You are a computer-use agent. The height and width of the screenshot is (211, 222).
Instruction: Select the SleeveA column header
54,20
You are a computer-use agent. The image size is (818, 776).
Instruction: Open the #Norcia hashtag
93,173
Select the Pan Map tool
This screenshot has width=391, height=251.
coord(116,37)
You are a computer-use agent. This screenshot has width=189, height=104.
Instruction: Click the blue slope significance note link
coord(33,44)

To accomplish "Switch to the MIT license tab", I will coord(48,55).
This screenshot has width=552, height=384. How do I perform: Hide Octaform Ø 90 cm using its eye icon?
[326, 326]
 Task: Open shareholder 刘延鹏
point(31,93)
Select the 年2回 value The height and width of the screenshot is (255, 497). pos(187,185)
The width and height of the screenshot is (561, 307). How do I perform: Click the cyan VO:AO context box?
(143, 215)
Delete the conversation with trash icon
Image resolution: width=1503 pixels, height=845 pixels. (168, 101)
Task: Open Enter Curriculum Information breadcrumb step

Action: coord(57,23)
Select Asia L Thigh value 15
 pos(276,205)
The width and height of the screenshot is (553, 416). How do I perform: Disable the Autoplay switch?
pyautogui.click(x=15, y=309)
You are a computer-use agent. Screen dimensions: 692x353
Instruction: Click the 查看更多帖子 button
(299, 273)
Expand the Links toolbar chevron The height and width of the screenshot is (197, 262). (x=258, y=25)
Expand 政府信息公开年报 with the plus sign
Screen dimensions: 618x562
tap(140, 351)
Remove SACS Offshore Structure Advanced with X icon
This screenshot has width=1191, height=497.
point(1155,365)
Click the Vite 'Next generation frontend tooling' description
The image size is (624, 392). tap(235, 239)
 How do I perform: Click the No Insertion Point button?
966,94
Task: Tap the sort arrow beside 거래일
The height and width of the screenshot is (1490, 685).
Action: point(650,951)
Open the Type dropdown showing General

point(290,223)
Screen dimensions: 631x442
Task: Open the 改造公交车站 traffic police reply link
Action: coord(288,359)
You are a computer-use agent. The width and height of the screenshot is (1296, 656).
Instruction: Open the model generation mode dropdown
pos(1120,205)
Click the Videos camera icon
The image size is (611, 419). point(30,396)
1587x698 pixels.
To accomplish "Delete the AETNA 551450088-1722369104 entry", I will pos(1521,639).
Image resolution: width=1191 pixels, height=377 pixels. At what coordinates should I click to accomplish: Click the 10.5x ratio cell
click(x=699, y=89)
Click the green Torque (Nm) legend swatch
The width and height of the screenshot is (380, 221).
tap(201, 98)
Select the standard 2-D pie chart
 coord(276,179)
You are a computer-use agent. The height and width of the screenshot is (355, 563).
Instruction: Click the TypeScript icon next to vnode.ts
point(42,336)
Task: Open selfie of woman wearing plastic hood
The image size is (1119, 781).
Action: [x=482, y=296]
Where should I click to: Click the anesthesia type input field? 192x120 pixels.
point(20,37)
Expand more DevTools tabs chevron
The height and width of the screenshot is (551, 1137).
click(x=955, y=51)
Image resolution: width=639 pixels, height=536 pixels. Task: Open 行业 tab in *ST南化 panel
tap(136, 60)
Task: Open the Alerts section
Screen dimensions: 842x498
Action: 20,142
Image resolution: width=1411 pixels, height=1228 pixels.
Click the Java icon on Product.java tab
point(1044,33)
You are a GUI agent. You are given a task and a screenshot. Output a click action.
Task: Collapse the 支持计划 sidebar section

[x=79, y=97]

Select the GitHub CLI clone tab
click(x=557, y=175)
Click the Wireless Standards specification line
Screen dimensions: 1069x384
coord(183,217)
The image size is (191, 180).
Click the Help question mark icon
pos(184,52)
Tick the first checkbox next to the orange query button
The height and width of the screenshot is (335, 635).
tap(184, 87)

What to do:
Identify each line in the records above containing the word "will"; copy those lines.

The answer:
To accomplish "Switch to the MIT license tab", I will coord(48,55).
To accomplish "Delete the AETNA 551450088-1722369104 entry", I will pos(1521,639).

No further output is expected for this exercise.